After locating the line that contains "309x141 pixels. How", output that line and each one following it, exactly, to the end of the entries. No pictures.

INFORMATION SUPPLIED:
-*-
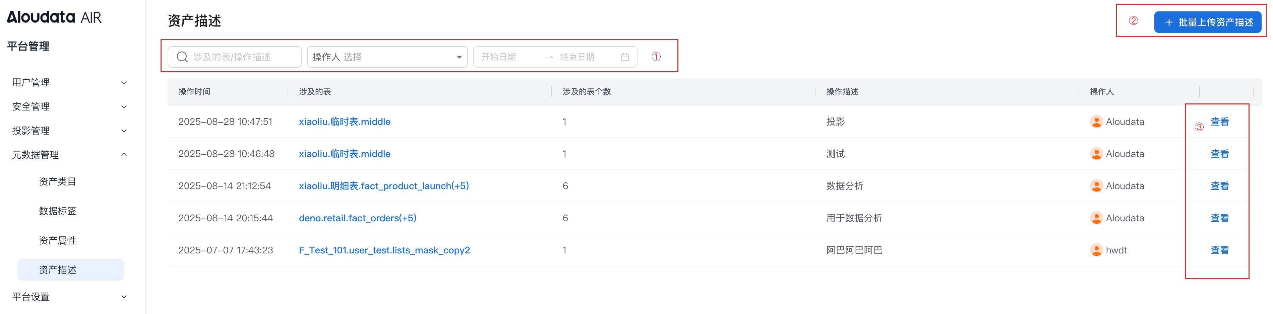Click the search magnifier icon
This screenshot has height=314, width=1273.
(182, 57)
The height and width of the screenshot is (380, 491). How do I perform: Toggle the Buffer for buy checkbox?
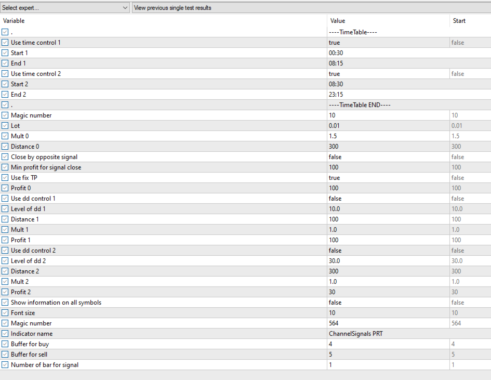coord(5,344)
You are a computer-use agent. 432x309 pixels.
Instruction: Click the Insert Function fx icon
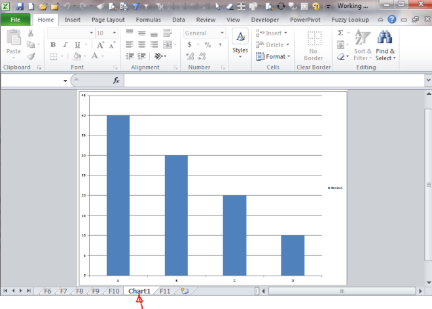coord(117,81)
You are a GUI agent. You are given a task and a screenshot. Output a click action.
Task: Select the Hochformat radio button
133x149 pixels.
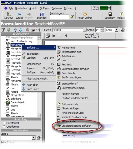click(x=4, y=123)
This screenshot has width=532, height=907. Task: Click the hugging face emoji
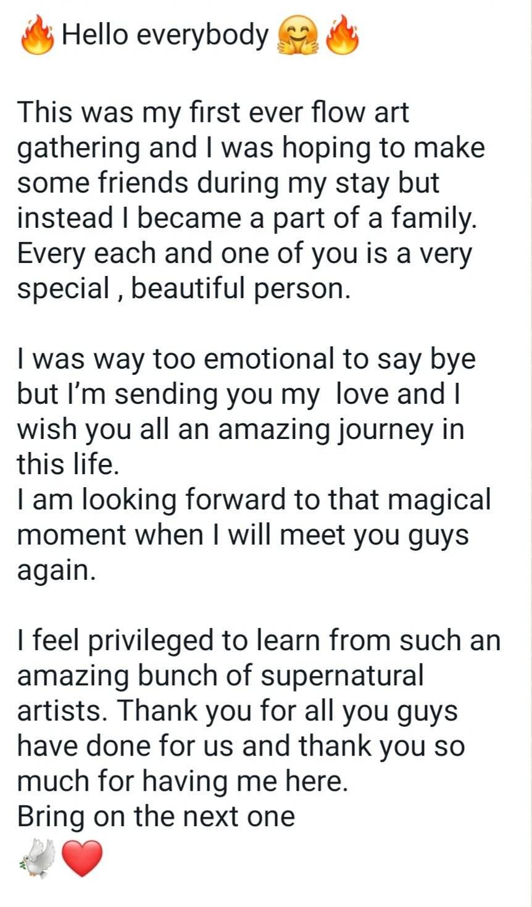coord(299,36)
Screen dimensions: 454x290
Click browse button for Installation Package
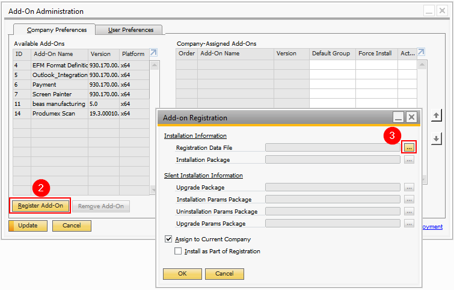[x=409, y=160]
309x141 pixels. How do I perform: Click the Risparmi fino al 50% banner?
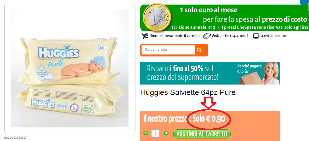(x=210, y=73)
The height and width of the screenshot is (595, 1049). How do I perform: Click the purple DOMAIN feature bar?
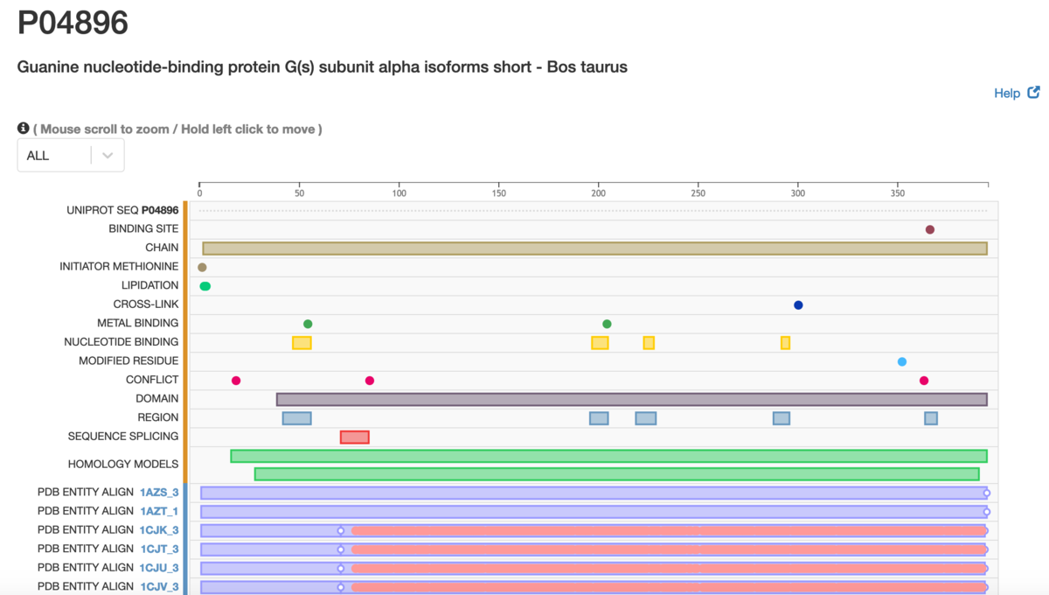pos(631,399)
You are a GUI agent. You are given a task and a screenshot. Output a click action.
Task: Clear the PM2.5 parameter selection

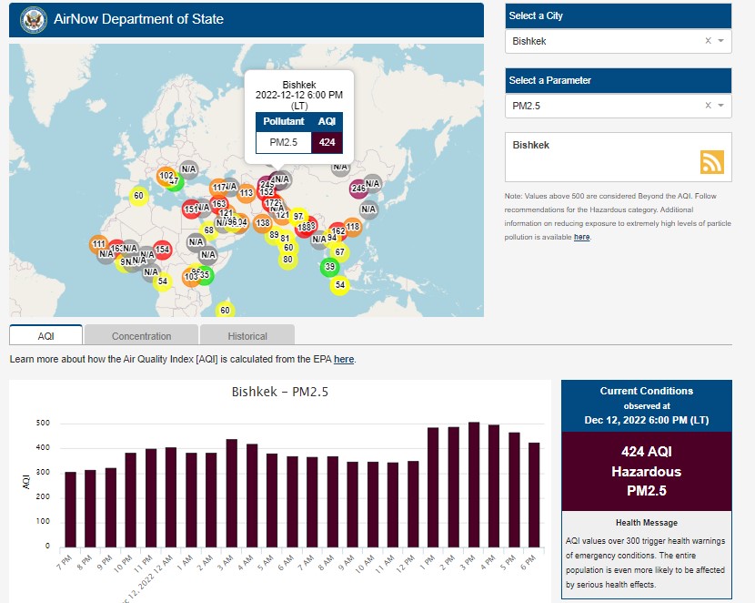click(708, 106)
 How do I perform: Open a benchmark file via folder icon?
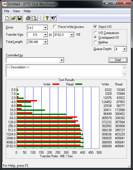[x=13, y=18]
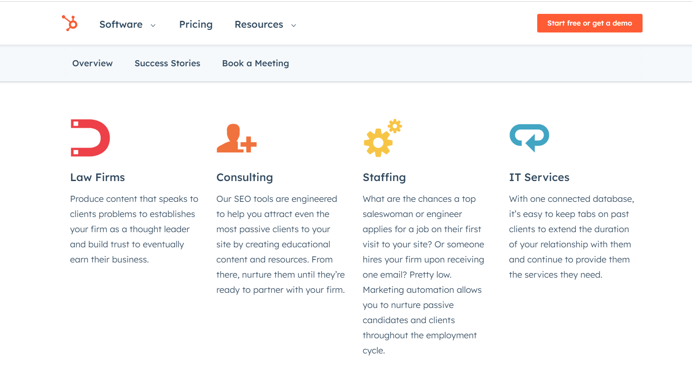
Task: Click the Law Firms description paragraph
Action: coord(134,229)
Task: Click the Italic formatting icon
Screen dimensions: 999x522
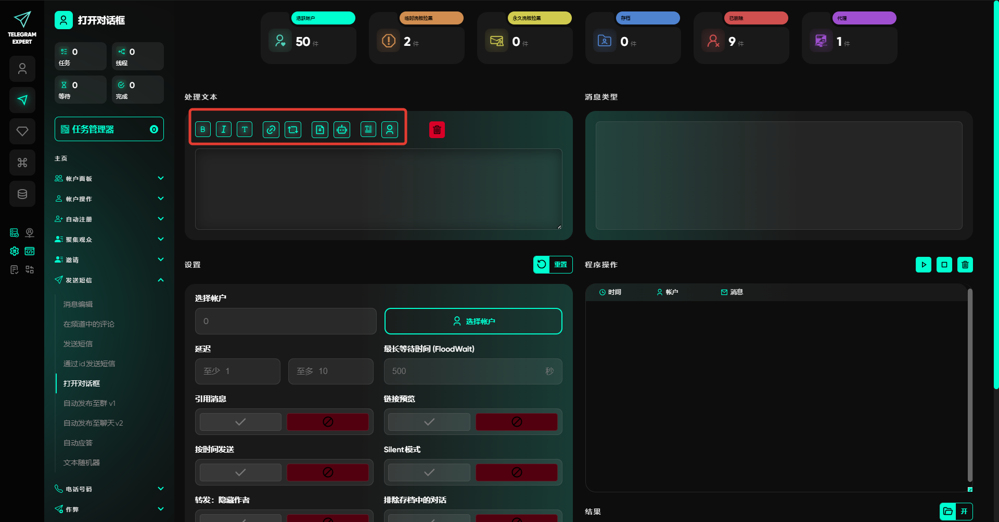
-*-
YOUR RESPONSE:
309x141 pixels. How do I perform: Click the Risparmi fino al 50% banner?
(x=210, y=73)
The height and width of the screenshot is (595, 1049). How do I perform: Click the purple DOMAIN feature bar?
pos(631,399)
You are a GUI agent. You are given a task and a screenshot. Output a click action.
Task: Clear the PM2.5 parameter selection

click(708, 106)
 How do I perform: Open a benchmark file via folder icon?
[x=13, y=18]
Task: Click the Law Firms description paragraph
Action: coord(134,229)
Task: Click the Italic formatting icon
Screen dimensions: 999x522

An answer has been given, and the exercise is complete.